Suppose some vertex $v$ has $\varepsilon n$ neighbours in its own class. Then it has $\geq \varepsilon n$ in each class. Pick $\varepsilon n$ neighbours of $v$ in each class of $H$. These neighbours span a graph with at least $\left(1 -\frac{1}{r} + o(1)\right) \binom{r\varepsilon n}{2}$ edges. So by Erd\"os--Stone (or arguing directly), they span $F - w$ for some vertex $w$ (contained in $K_r(|F|)$). Hence $G \supseteq F$, contradiction.
Thus, each vertex of $G$ has only $o(n)$ vertices in its own class. So it is joined to all but $o(n)$ vertices in every other class.
Suppose some class of $G$ contains an edge $xy$. Pick a set $Z$ of $|F|$ vertices in that class with $\{x, y\} \in Z$. Now $Z$ has $\left(\frac{1}{r} + o(1)\right)n$ common neighbours in each class, so (by Erd\"os--Stone or directly) these common neighbours span a $K_{r - 1}(|F|)$. But together with $Z$, we have a $K_r(|F|)$ but with an edge added inside a class. But by our condition that $F \setminus e$ is $r$-partite for any $e$, this subgraph contains an $F$. This is a contradiction.
So we conclude that no class of $G$ contains an edge. So $G$ itself is $r$-partite, but the $r$-partite graph with most edges is $T_r(n)$, which does not contain $F$. So $G = T_r(n)$.
\end{proof}
\section{Supersaturation}
Suppose we have a graph $G$ with $e(G) > \ex(n, F)$. Then by definition, there is at least one copy of $F$ in $G$. But can we tell how many copies we have? It turns out this is not too difficult to answer, and in fact we can answer the question for any hypergraph.
Recall that an \term{$\ell$-uniform hypergraph} is a pair $(V, E)$, where $E \subseteq V^{(\ell)}$. We can define the extremal function of a class of hypergraphs $\mathcal{F}$ by
\[
\ex(n, \mathcal{F}) = \max \{e(G): |G| = n, \text{$G$ contains no $f \in \mathcal{F}$}\}.
\]
Again we are interested in the limiting density
\[
\pi(\mathcal{F}) = \lim_{n \to \infty} \frac{\ex(n, \mathcal{F})}{\binom{n}{\ell}}.
\]
It is an easy exercise to show that this limit always exists. We solved it explicitly for graphs explicitly previously, but we don't really need the Erd\"os--Stone theorem just to show that the limit exists.

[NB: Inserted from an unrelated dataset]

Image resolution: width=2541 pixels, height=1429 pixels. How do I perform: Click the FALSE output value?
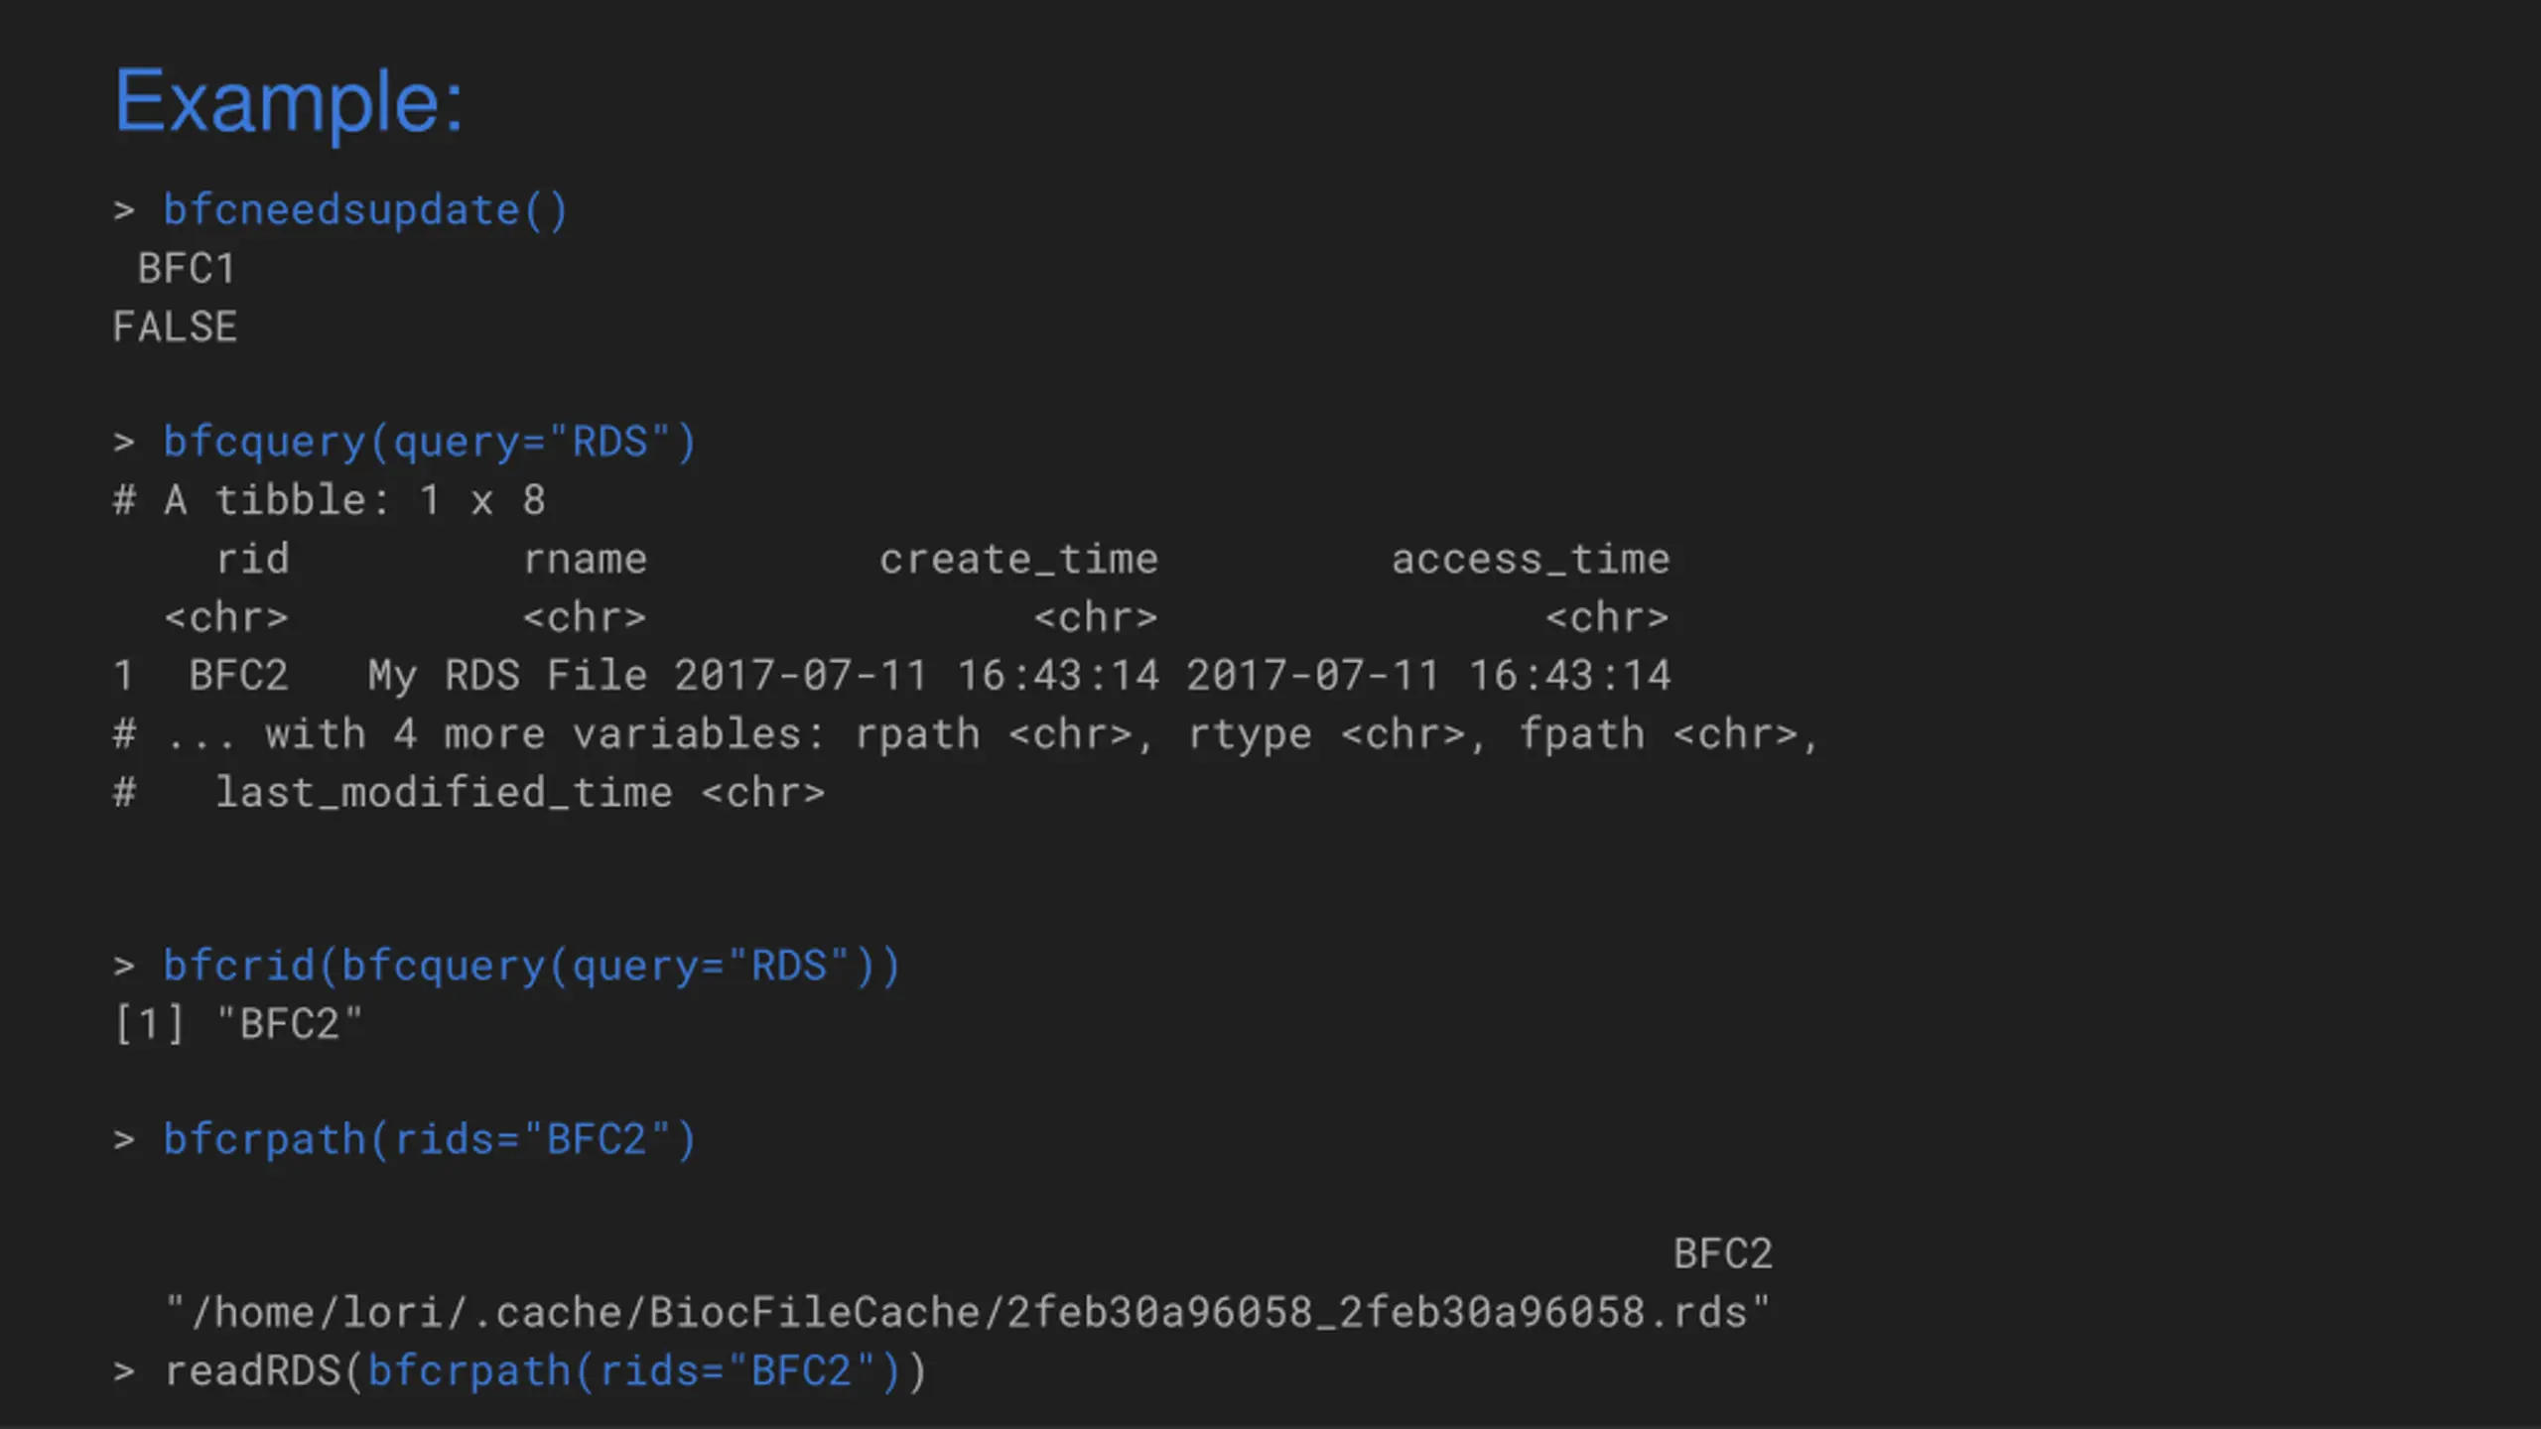coord(175,327)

The basic theorem in supersaturation is
\begin{thm}[Erd\"os--Simonovits]
Let $H$ be some $\ell$-uniform hypergraph. Then for all $\varepsilon > 0$, there exists $\delta(H, \varepsilon)$ such that every $\ell$-uniform hypergraph $G$ with $|G| = n$ and
\[
e(G) > (\pi(H) + \varepsilon) \binom{n}{\ell}
\]
contains $\lfloor \delta n^{|H|}\rfloor$ copies of $H$.
\end{thm}
Note that $n^{|H|}$ is approximately the number of ways to choose $|H|$ vertices from $n$, so it's the number of possible candidates for subgraphs $H$.
\begin{proof}
For each $m$-set $M \subseteq V(G)$, we let $G[M]$ be the sub-hypergraph induced by these vertices. Let the number of subsets $M$ with $e(G[M]) > \left(\pi(H) + \frac{\varepsilon}{2}\right) \binom{m}{\ell}$ be $\eta \binom{n}{m}$. Then we can estimate
\begin{multline*}
\left(\pi(H) + \varepsilon\right) \binom{n}{\ell} \leq e(G) = \frac{\sum_M e(G[M])}{\binom{n - \ell}{m - \ell}} \\
\leq \frac{\eta \binom{n}{m} \binom{m}{\ell} + (1 - \eta) \binom{n}{m} \left(\pi(H) + \frac{\varepsilon}{2}\right) \binom{m}{\ell}}{\binom{n - \ell}{m - \ell}}.
\end{multline*}
So if $n > m$, then
\[
\pi(H) + \varepsilon \leq \eta + (1 + \eta) \left(\pi(H) + \frac{\varepsilon}{2}\right).
\]
So
\[
\eta \geq \frac{\frac{\varepsilon}{2}}{1 - \pi(H) - \frac{\varepsilon}{2}} > 0.
\]
The point is that it is positive, and that's all we care about.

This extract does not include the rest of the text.